Quantararo Kian Pede Dengan Motornya : Yamaha Sekarang Paketnya Mantab & Komplit

FABIO QUANTARARO. Sudah menang tiga kali dan empat kali pole.

Menang menyakinkan dari pole sepanjang 23 lap GP Italia di Mugello, dan tanpa mendapatkan tekanan apapun dari pembalap-pembalap lain, menambah pede Fabio Quantararo jelang seri lanjutan di sirkuit Catalunya, akhir pekan ini.



Meskipun masih punya kekurangan dari sisi to speed, terutama di sirkuit yang punya lintasan lurus panjang, termasuk Qatar dan Mugello, namun Quantararo justru bisa membuat perbedaan, mampu melesat di baris depan dengan gap kemenangan yang absolut, bahkan joki bernomor #20 ini sekarang unggul 24 poin di klasemen.



Menurut pembalap asal Perancis ini, salah satu fitur yang memungkinkannya dia sanggup bersaing adalah kondisi motor Yamaha yang benar-benar komplit dan enak dikendarai, dan bisa dibilang telah komplit paketnya, termasuk penerapan holeshot device di roda depan yang kian familiar baginya.

 

 

DUEL SESAMA MONSTER YAMAHA. Sementara ini, Quantararo meraih hasil yang lebih positif.



"Yes, Yamaha sudah punya paket komplit. Memang, top speed motor kami bukan yang terbaik, tapi kami bisa menang di sirkuit yang sebenarnya cocok dengan Ducati. Saya kira, untuk lap-lap awal top speed tidak terlalu penting, tetapi percaya diri sepanjang lap dengan set pace yang konsisten dan tanpa top speed kami masih bisa mengontrol motor dengan baik sepanjang lap itu," optimis Quantararo.

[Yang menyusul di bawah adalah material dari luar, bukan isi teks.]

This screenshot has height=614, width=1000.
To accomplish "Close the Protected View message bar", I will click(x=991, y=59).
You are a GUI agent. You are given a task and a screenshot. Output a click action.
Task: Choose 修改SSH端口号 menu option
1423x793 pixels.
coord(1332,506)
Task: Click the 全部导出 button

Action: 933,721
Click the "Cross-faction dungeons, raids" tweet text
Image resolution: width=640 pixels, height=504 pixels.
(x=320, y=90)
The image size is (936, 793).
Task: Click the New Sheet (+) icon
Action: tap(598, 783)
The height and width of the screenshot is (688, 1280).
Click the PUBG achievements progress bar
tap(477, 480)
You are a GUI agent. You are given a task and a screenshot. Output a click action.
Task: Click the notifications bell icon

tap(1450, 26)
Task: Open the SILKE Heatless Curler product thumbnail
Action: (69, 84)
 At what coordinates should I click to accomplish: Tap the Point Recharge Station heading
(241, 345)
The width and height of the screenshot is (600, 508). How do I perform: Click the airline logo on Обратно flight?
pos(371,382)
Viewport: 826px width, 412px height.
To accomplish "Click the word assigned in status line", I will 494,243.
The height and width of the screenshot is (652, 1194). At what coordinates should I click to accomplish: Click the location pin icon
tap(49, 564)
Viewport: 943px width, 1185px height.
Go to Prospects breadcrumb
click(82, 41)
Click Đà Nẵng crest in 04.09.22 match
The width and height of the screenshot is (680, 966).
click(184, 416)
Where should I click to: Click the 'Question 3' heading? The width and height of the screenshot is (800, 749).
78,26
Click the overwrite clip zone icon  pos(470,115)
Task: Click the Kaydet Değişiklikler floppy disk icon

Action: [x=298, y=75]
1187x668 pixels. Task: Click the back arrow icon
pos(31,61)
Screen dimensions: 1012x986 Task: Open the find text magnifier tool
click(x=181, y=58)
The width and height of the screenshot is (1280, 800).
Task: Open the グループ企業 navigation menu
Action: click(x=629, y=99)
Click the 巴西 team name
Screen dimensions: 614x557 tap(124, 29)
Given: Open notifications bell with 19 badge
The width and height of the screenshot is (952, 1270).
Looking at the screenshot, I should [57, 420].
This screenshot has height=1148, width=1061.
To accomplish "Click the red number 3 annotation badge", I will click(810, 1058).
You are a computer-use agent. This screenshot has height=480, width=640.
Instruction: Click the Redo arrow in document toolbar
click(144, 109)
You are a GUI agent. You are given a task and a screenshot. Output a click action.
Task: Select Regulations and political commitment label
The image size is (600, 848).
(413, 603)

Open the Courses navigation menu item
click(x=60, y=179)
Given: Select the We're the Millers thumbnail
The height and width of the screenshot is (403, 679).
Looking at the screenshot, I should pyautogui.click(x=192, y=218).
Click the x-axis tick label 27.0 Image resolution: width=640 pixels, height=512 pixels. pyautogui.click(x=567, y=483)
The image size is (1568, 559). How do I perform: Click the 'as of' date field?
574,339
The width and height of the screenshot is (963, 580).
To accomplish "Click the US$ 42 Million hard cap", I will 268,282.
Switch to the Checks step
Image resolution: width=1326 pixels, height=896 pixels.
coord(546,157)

Di sisi lain, tandem Quantararo justru masih berjibaku dengan pilihan sulit. Saat Quantararo menang di Mugello, Vinales justru hanya bersaing di papan tengah dan finish posisi delapan setelah start dari grid 13. Kendala Vinales, pemilihan ban depan medium yang dianggapnya kurang menggigit. "Entah kenapa, saya mulai kurang feeling dengan ban medium, meskipun awalnya pakai soft di sesi-sesi sebelumnya. Jadi, saya hanya mampu mencatat waktu terbaik sekitar 1 menit 47 detikan hanya enam lap saja, sisanya amblas," tukas Vinales.



Di klasemen sementara, Quantararo nyaman di puncak dengan 105 poin, sedangkan Vinales turun ke posisi enam dengan 65 poin, hanya satu poin lebih sedikit dari Joan Mir di posisi lima, dan 10 poin dari Jack Miller di posisi empat.  Quantararo juga menjadi satu-satunya pembalap yang berhasil meraih tiga kemenangan dengan jumlah pole terbanyak yakni empat kali, sebaliknya Vinales baru sekali menang dan belum meraih jadi pole-sitter.